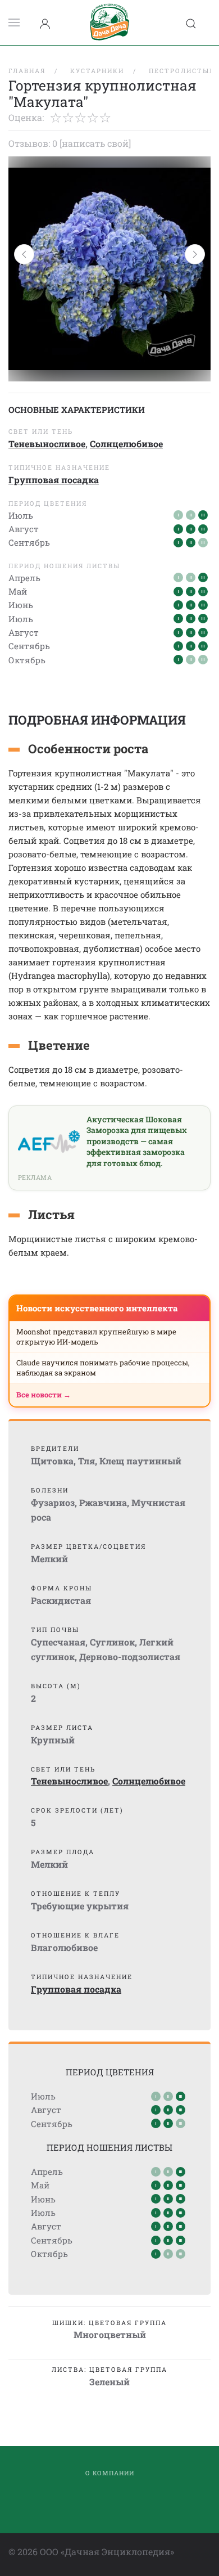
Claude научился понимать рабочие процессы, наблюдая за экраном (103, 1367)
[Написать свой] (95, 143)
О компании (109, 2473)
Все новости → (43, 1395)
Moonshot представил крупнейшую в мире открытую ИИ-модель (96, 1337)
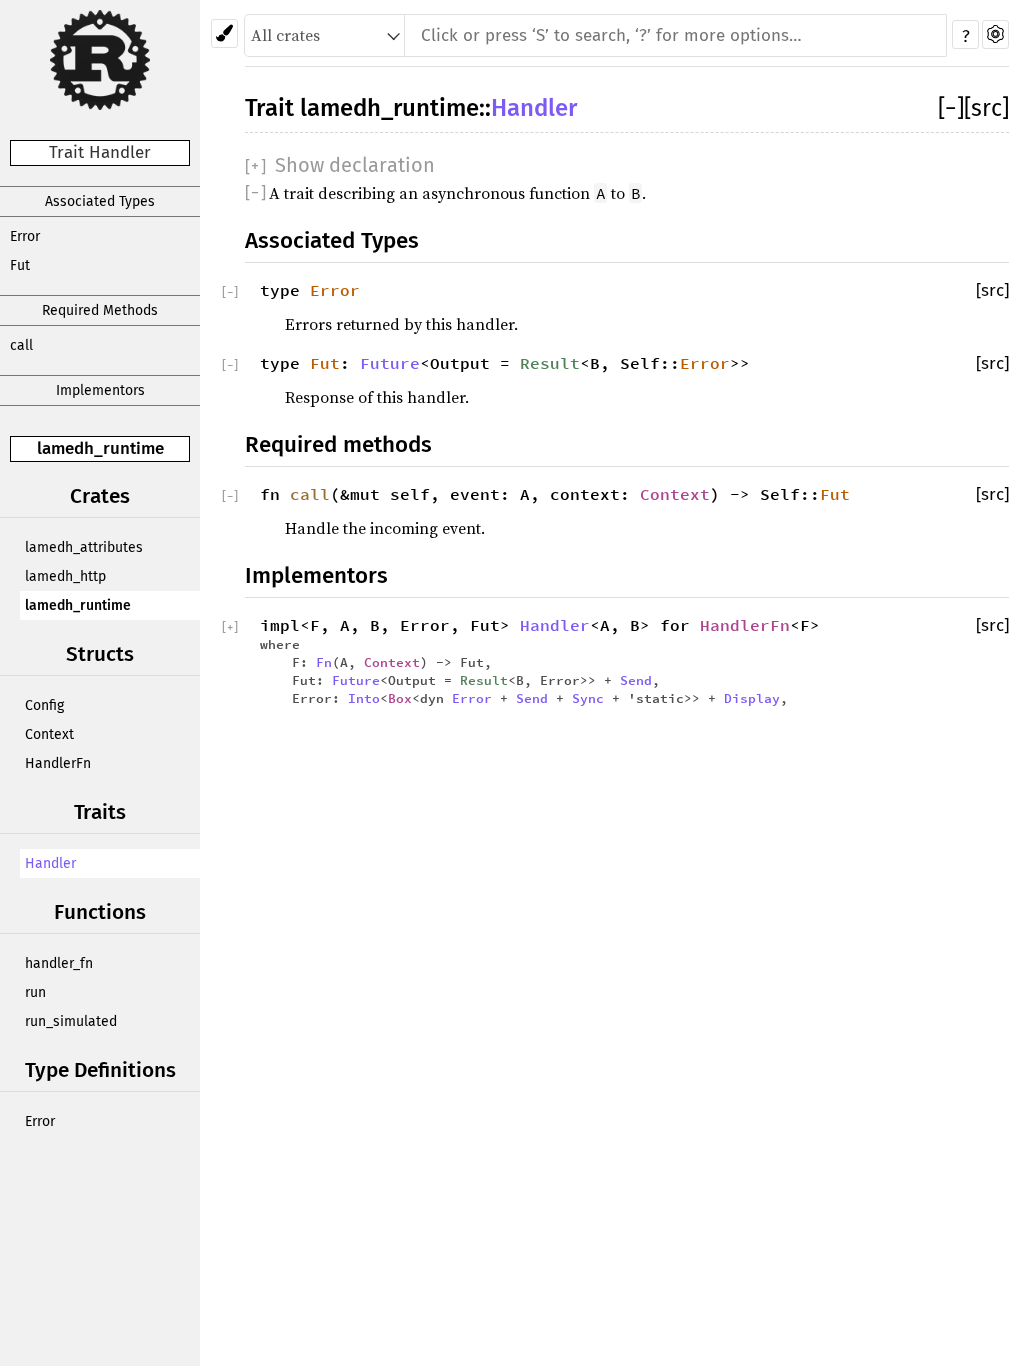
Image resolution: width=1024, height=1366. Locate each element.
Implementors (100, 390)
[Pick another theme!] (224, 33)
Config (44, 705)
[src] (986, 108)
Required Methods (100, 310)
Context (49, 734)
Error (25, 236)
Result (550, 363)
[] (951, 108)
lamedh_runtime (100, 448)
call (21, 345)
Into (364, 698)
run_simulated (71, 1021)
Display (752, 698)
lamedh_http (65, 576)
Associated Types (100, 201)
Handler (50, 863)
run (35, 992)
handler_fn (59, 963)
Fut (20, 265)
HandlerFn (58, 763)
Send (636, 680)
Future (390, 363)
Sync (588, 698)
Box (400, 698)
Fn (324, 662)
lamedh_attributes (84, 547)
----
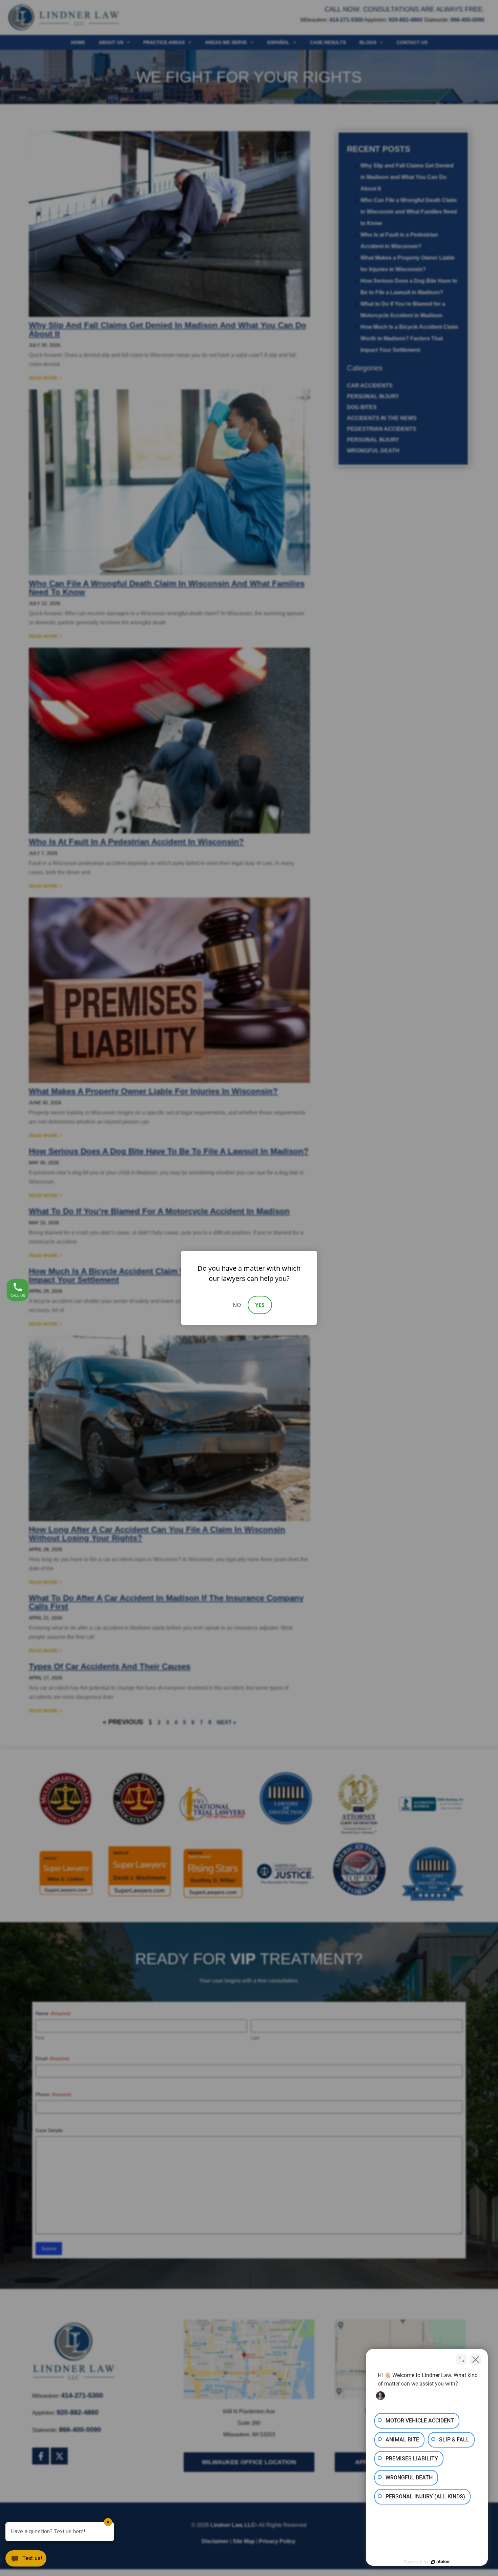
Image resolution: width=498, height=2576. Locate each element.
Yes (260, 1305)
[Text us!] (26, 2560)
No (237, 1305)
----
_YOUR OBJECTIVE_
Every line of the entries above that contains the word "Locate" must be tallied, and the number alone reported.

_ANSWER SECTION_
2